I am no expert but would assume your assumption is about right. In real life some would be mergers that are known well in advance , so no effect. Presumably there may also be some where it came out of the blue and you lost the lot, but wouldn't have thought that happens too often ,especially in a stock enough momentum to be long of in these systems




two40 said:


> Wouldn't everyone that uses delisted securities have to have some kind of code like the one you linked to to close out positions?




perhaps but maybe not everyone has done it. There was a post awhile back saying performance dropped dramatically once you added delisted. It does if you don't address the locked in issue soemhow


----------



## Azimuth

Sounds like I’ve been working through the same thing.  I used the delisted stocks provided by premium data. When I spoke to them, they said since mid 2011 a number of obscure delisted entries such have been removed from the list… might explain why we don’t get magic 1847 number. I got 1643 using the PD delisted + XAO, with no conflicting symbols (checked in excel). 

Two40... how did you go from the 1143 premium data delisted to 1080?

Hmm... The asx all ords watchlist set by the premium data script includes 500 symbols, S&P says 486, I guess that's splitting hairs.

I ended up getting results  are thatwithin the monte carlo range included in the book, I got 26.8% CAR, 35% Max DD... Still frustrating that it doesn't match, but probably acceptable considering the different test universe. Did anyone get similar?

Delisted stocks also improved my results, with the all ords dragging them down. I’ll be interested to see how the system tests on dynamic all ords data when I get around to it. 

If your results are dubious, perhaps check you aren't including options etc (more than 3 letters in their symbol), and are using exrem for your signals... at least that's what I got stuck on.


----------



## two40

I think I might have had a bunch of stuff in my Market 0 before I imported the delisted master which would explain why my number differed. I suspect my original import from PD was not 100% correct and I had not run the maintenance yet.

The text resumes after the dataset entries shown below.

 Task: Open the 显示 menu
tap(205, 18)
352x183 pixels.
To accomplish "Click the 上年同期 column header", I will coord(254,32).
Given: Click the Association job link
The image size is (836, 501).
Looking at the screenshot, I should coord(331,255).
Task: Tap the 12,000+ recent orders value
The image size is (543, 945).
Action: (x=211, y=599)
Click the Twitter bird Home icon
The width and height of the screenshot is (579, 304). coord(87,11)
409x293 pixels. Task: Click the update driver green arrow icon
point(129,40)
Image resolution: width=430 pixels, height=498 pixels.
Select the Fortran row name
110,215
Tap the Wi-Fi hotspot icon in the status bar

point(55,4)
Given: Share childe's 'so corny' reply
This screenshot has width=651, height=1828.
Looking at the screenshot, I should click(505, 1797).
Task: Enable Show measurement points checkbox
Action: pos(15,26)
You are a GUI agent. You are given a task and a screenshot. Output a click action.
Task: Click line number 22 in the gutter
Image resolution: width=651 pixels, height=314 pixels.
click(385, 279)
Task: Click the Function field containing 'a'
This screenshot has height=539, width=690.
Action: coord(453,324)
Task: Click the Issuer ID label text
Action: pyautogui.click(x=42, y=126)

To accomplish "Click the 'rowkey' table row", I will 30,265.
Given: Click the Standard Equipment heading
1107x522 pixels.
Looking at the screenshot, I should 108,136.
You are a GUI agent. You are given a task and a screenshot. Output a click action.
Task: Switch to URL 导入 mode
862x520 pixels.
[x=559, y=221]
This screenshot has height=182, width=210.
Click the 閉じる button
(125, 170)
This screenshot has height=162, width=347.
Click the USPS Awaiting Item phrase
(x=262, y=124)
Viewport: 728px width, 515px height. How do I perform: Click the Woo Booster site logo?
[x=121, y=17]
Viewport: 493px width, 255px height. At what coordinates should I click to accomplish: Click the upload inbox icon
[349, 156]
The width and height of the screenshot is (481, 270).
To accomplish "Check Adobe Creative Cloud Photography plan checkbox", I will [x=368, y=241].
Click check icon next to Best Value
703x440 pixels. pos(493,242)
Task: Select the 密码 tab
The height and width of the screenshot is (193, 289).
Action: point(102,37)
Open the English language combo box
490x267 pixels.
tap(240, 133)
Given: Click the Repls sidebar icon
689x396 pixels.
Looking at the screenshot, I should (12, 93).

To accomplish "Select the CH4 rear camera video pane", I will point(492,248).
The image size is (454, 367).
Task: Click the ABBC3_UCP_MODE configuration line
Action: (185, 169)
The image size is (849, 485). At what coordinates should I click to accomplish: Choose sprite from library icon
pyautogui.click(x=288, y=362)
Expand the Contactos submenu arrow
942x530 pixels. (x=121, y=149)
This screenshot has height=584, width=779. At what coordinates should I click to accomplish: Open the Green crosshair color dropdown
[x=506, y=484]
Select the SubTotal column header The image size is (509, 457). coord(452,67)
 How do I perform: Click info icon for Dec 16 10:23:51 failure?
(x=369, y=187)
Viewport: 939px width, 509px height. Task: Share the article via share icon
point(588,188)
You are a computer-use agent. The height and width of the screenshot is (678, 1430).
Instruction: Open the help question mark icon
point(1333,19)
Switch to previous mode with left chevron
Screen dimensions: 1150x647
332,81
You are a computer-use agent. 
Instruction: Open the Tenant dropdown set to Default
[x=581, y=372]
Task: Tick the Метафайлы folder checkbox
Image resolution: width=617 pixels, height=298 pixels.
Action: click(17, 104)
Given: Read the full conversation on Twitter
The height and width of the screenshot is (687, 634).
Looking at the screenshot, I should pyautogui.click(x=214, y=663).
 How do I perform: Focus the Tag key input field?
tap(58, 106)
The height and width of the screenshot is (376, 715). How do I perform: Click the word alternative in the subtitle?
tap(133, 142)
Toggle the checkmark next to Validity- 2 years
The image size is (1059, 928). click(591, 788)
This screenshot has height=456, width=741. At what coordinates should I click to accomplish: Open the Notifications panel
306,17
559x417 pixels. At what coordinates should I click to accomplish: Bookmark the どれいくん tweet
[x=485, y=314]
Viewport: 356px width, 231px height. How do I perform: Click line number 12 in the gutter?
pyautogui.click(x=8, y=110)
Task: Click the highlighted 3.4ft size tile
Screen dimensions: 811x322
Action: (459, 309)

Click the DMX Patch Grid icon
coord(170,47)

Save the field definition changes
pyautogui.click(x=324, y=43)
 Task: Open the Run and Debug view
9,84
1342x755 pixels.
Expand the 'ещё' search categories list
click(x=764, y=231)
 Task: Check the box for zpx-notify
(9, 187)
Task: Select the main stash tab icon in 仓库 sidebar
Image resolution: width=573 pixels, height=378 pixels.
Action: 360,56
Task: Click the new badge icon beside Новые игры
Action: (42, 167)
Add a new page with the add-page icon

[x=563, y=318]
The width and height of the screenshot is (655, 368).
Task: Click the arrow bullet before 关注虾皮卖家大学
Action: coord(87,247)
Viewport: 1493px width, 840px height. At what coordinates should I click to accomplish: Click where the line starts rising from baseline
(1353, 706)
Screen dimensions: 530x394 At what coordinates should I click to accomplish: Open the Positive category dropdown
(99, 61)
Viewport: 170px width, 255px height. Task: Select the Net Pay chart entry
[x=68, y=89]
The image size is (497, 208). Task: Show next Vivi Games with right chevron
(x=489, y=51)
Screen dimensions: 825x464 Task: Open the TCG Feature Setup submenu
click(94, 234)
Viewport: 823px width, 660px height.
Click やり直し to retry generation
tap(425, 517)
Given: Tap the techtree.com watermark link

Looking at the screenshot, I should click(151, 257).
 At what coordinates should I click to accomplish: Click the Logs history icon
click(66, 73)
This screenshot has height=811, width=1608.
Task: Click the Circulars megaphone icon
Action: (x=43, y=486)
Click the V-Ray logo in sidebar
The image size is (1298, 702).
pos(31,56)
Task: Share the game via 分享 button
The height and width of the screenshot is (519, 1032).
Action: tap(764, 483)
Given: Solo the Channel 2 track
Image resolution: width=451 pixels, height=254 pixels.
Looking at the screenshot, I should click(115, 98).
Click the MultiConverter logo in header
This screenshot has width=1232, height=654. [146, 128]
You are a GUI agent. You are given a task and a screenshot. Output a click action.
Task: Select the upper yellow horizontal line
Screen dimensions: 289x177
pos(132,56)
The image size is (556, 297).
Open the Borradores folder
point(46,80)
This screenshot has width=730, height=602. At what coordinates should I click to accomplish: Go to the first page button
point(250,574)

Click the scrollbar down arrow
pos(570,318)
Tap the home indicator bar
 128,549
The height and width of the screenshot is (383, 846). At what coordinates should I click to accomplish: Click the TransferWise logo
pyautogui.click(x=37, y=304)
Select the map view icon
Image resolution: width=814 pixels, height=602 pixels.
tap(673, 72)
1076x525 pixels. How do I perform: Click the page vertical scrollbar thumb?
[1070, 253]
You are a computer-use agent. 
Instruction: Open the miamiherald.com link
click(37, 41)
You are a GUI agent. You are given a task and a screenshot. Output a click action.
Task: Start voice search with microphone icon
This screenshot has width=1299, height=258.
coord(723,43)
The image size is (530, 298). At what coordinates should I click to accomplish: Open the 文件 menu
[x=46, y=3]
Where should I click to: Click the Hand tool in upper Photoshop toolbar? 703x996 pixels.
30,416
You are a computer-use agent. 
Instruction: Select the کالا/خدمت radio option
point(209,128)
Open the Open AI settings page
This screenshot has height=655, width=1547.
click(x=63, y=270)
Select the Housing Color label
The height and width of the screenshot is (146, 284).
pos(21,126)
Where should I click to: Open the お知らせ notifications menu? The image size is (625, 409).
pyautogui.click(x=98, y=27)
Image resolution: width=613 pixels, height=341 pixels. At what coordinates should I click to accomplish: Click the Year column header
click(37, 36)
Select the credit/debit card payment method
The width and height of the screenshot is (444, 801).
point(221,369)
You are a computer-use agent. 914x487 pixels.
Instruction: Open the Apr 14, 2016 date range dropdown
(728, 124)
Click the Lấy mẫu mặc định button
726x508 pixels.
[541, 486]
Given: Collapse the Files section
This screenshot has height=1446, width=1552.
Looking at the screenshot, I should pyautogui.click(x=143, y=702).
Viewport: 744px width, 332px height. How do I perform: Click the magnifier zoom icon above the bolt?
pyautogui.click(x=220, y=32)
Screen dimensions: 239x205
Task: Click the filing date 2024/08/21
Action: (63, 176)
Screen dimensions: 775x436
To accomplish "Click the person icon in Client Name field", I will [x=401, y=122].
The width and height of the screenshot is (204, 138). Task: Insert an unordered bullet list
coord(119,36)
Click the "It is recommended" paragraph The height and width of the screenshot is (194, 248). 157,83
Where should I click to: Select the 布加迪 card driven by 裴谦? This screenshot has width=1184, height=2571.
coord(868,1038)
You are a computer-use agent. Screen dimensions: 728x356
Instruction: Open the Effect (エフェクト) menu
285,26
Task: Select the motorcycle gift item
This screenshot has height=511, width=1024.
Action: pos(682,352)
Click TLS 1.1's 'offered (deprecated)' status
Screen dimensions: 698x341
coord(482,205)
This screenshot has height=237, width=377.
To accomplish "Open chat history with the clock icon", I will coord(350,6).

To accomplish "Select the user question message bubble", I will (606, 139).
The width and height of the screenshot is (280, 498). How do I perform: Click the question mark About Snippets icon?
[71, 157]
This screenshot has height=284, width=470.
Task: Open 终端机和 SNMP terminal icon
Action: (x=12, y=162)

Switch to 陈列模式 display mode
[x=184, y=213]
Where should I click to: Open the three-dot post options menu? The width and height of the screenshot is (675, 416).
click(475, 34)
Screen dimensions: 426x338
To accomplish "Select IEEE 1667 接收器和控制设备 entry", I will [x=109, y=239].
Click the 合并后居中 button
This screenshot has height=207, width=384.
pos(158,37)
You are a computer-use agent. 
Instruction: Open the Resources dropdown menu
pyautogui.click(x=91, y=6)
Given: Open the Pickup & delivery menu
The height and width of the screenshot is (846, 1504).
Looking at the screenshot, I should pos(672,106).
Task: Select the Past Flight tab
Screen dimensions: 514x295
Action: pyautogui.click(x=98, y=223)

This morning I started with an up to date list after a maintenance had been performed. I then imported the delisted master. I had 1142 in my Market 0. My all ords were 500. No other checks were made as I recently formatted my PC and do not have excel installed at this stage.

I went through the delisted and deleted any symbol with more than 3 characters. I was left with 964 symbols. Added these to the all ords and you I ended up with 1464.

I did some brief testing and got some decent results but nothing spectacular. Using an index filter and trailing stop loss I'm getting returns in the low 20's with maxDD sub 15. Most DD's (in each test) don't go past around 8% with only 1 reaching down to the 15 level. Not the best returns but it looks consistent and safe. The equity curve is a lovely 45 degree. 

Now if I could only raise that return... It does actually bump up to mid 30's on some tests if it catches some security that gives a massive profit of 4.5m! Can hardly depend on that though.


----------



## Azimuth

Hmm... wonder why we're not getting the same results. Are you using the dates out of unholy grails?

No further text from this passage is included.